Hemangioblastoma Treatment & Management
- Author: Konstantin V Slavin, MD; Chief Editor: Allen R Wyler, MD more...
Medical Therapy
Because hemangioblastomas are benign tumors and generally are not invasive in nature, they may be cured by surgical excision. Therefore, surgical resection is considered a standard of treatment and should be offered to the patient unless the risk of operation outweighs its potential benefits.[8, 6, 9, 25, 10, 11, 26]
Other therapeutic modalities include endovascular embolization of the solid component of the tumor,[27, 28] which may decrease the vascularity of the tumor and lower blood loss during its resection, and stereotactic radiosurgery of the tumor using either a linear accelerator[29] or a Gamma Knife.[30, 31, 32] Antiangiogenic treatment of hemangioblastoma has also been recently described.[33]
Surgical Therapy
Surgical treatment of hemangioblastomas is total resection, with the main goal being the preservation of surrounding neural tissue.
The tumors usually are well demarcated from the surrounding brain or spinal cord, but this border of separation does not contain any particular membrane or capsule.

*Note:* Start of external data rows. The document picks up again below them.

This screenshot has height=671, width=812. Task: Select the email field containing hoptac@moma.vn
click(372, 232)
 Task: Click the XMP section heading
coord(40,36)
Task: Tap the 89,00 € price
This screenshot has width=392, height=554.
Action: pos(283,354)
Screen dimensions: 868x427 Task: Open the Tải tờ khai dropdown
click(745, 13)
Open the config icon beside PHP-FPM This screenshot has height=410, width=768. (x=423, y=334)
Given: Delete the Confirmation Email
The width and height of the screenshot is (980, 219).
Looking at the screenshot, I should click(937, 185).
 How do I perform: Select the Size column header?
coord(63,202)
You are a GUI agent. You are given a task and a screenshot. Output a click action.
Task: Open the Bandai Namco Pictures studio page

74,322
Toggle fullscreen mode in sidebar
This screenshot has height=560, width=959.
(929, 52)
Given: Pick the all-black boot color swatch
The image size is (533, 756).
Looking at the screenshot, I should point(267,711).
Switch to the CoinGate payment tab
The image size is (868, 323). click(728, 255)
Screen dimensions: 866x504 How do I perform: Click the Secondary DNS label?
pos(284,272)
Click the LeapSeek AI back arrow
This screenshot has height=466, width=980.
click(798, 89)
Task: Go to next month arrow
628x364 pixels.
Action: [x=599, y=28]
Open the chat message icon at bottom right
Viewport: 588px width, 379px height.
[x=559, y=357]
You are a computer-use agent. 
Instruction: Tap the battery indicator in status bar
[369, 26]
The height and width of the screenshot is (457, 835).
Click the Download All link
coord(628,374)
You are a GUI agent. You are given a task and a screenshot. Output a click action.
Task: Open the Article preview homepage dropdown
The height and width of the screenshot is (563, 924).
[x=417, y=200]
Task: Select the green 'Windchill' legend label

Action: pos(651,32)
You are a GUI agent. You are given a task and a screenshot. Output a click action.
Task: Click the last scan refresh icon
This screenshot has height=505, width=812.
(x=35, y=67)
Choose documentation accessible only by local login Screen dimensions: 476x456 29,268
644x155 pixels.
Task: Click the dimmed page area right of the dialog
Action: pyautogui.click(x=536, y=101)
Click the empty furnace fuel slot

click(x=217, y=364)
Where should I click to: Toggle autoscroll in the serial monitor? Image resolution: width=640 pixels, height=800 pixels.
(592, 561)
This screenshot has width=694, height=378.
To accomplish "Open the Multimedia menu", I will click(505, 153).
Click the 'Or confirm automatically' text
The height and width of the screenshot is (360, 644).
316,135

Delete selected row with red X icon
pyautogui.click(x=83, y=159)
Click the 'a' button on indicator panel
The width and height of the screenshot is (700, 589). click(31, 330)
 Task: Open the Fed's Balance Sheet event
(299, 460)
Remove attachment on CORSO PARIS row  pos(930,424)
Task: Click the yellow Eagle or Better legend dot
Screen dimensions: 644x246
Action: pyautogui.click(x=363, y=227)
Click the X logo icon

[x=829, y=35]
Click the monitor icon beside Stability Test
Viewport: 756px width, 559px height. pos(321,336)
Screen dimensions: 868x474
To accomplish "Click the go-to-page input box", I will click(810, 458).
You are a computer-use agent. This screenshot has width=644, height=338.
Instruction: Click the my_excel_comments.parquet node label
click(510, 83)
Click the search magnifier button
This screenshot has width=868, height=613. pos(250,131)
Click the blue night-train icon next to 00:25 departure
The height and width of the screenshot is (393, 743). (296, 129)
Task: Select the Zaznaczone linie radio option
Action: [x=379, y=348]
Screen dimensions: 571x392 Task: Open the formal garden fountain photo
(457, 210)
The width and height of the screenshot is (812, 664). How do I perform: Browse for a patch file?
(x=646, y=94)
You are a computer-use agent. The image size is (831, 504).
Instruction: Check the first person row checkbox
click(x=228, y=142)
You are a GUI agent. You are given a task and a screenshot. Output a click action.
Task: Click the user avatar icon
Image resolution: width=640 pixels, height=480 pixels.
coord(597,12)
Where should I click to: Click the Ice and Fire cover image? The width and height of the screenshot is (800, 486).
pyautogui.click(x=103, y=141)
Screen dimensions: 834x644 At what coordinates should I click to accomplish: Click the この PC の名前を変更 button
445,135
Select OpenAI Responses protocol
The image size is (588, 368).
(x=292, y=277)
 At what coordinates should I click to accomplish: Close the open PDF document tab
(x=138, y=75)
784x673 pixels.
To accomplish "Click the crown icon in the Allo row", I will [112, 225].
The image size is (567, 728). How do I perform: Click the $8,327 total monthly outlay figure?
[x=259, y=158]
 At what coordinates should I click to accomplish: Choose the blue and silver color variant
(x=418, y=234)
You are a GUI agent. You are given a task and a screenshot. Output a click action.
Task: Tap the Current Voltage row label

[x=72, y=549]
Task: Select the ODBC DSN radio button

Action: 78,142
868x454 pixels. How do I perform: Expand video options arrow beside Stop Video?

The surgical approach must be wide enough to avoid compression of the healthy tissues during retraction. Thorough evaluation of preoperative imaging studies is the key to the safest possible exposure of the tumor. In addition to MRI and CT scans, review the angiography findings to identify the principal blood supply to the tumor mass.
Preoperative Details
Prior to surgery, patients should undergo adequate medical evaluation and complete neural axis imaging. Patients and their families must be informed about the risks and possible complications of surgery, particularly the potential for neurological deterioration.
Intraoperative Details
The tumor is usually easy to visualize because of its reddish-colored solid component and the yellow fluid inside the cyst.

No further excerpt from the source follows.